In [1]:
import spacy

In [2]:
nlp = spacy.load('en_core_web_sm')

## 1. Containers 
Containers are spaCY objects that contain a large quantity of data about a text. When we analyze texts with the spaCy framework, we create different container objects to do that. Here is a full list of all spaCy continers we will be focusing on three : Doc, Span, and Token.
1. Doc
2. DocBin
3. Example
4. language
5. Lexeme
6. Span
7. SpanGroup
8. Token

In [4]:
with open("wiki.txt", 'r') as f:
    text = f.read()

In [5]:
print(text)

The United States of America (USA), also known as the United States (U.S.) or America, is a country primarily located in North America.

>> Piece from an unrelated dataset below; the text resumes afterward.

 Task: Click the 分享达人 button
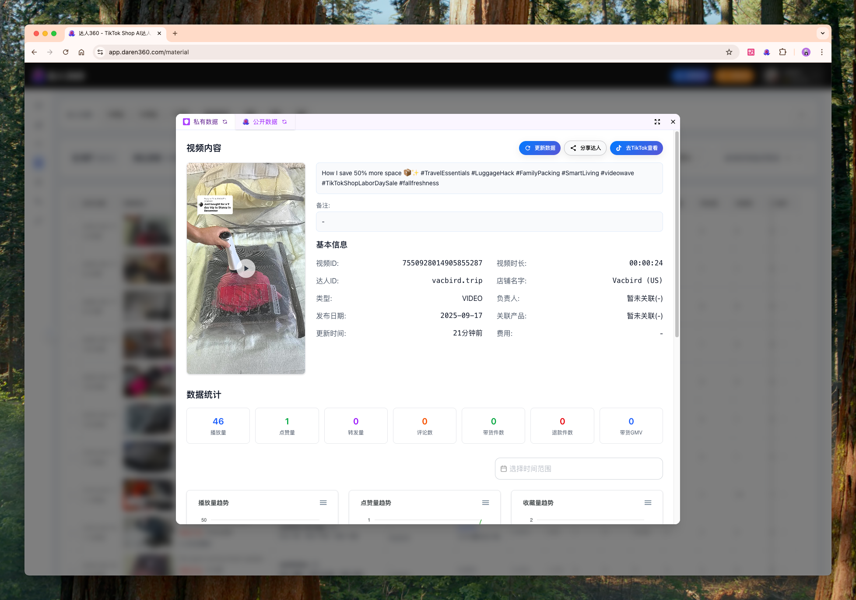point(585,148)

It is a federal republic of 50 states and a federal capital district, Washington, D.C. The 48 contiguous states border Canada to the north and Mexico to the south, with the semi-exclave of Alaska in the northwest and the archipelago of Hawaii in the Pacific Ocean. The United States also asserts sovereignty over five major island territories and various uninhabited islands in Oceania and the Caribbean.[j] It is a megadiverse country, with the world's third-largest land area[c] and third-largest population, exceeding 340 million.[k]

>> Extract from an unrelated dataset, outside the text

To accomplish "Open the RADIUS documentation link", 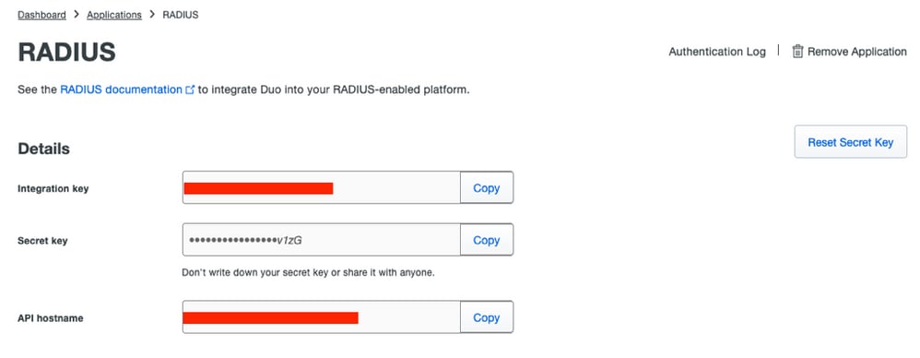I will point(121,90).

Paleo-Indians migrated from North Asia to North America over 12,000 years ago, and formed various civilizations. Spanish colonization established Spanish Florida in 1513, the first European colony in what is now the continental United States. British colonization followed with the 1607 settlement of Virginia, the first of th

In [6]:
doc = nlp(text)

In [7]:
print(doc)

The United States of America (USA), also known as the United States (U.S.) or America, is a country primarily located in North America. It is a federal republic of 50 states and a federal capital district, Washington, D.C. The 48 contiguous states border Canada to the north and Mexico to the south, with the semi-exclave of Alaska in the northwest and the archipelago of Hawaii in the Pacific Ocean. The United States also asserts sovereignty over five major island territories and various uninhabited islands in Oceania and the Caribbean.[j] It is a megadiverse country, with the world's third-largest land area[c] and third-largest population, exceeding 340 million.[k]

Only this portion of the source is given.